Although it’s perceived as a barometer of global growth, Canada was the last of the old-school G-7 to enter recession and the first to emerge. This implies a level of stability. One major difference between it and the perceived safe havens–Japan and the US–is that Canada’s balance sheet is, in reality, strong. It entered the global crisis after a decade’s worth of balanced budgets. It boasts the lowest debt-to-GDP ratio among the G-7, and the World Economic Forum says its financial system is the world’s soundest.
Not only is it blessed with the second-largest estimated oil reserves on the planet. Its leaders have steered the ship of state in a way that will allow Canadians to enjoy the benefits of that wealth. Ottawa’s path out of the extraordinary measures it employed in concert with its G-20 peers is much cleaner than that of the US. A national health care system is already in place, mitigating the impact of an aging population, and there is flexibility within the budget to address concerns related to care for the elderly in the long term because its commitments abroad are, obviously, much less burdensome than their American neighbors’.

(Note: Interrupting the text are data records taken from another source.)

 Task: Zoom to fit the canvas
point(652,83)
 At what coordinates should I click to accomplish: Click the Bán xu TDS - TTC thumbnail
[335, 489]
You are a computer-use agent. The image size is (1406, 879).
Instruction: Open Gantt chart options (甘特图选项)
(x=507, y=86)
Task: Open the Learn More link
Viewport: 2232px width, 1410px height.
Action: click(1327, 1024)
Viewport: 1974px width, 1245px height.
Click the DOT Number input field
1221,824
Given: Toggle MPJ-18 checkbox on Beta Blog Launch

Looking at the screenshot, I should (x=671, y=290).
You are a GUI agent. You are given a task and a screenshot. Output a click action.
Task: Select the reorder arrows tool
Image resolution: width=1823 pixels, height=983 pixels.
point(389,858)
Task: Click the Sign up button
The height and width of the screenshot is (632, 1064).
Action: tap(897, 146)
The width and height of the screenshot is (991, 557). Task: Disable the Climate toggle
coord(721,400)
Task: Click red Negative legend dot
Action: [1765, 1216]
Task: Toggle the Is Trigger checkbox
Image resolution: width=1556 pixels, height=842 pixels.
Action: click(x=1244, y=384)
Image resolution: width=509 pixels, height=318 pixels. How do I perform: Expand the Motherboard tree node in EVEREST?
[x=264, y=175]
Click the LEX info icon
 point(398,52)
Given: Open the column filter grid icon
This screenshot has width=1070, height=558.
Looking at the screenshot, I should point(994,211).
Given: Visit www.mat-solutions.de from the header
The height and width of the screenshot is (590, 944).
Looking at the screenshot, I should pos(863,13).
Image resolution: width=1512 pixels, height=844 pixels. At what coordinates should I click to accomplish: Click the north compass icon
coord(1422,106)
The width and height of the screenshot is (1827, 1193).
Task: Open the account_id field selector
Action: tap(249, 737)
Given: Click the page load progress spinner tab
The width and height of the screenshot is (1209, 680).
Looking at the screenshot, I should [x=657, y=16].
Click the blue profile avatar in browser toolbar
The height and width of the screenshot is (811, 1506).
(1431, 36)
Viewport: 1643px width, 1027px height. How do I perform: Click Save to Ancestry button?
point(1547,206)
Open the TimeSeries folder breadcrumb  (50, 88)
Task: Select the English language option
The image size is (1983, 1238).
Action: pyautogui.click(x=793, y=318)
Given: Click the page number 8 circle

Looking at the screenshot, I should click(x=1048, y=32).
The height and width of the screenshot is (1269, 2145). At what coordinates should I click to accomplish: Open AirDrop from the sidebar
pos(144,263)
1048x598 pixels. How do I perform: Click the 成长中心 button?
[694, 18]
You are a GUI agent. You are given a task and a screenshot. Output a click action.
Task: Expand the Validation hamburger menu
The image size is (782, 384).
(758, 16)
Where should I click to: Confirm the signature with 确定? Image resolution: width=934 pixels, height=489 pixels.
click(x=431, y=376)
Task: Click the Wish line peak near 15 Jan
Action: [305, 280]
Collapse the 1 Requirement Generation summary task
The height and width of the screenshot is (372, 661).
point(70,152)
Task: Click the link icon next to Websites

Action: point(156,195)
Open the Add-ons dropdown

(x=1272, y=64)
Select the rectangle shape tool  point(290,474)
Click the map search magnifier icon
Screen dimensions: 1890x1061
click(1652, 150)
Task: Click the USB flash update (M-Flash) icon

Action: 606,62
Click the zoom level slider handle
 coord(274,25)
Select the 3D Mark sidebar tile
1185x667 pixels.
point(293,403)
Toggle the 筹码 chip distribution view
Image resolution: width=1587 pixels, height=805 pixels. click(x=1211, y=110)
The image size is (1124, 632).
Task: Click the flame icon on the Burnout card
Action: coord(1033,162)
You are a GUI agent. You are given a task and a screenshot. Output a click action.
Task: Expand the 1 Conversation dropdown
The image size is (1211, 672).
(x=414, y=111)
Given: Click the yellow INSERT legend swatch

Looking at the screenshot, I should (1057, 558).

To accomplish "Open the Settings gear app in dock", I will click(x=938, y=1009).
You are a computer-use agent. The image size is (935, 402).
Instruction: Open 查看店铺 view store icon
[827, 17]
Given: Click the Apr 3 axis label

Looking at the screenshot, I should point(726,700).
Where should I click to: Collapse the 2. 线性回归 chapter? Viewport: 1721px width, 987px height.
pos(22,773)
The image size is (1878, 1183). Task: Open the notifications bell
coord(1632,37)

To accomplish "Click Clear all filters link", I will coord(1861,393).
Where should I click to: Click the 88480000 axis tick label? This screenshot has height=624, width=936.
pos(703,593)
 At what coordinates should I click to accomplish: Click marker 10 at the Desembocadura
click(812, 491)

The Canadian dollar going to rally once global growth is solidly on track, and it’s going to maintain its strength relative to most of the world during difficult times. More correlated to oil than ever, it epitomizes Canada’s solid economic position here at the outset of the second decade of the 21st century.
iShares MSCI Canada Index Fund and CurrencyShares Canadian Dollar Trust are basically tools for traders rather than viable vehicles for income-oriented investors, though they can be useful as hedges in long portfolios.
Income investing is about identifying solid tortoises rather than jumping on the latest rabbits. Patience is the No. 1 byword. Making sure your portfolio is stocked with companies with demonstrated records of sustaining regular monthly, quarterly or semi-annual dividend payments is one way to ensure you ride out whatever volatility strikes the market in relative comfort–and with long-term wealth.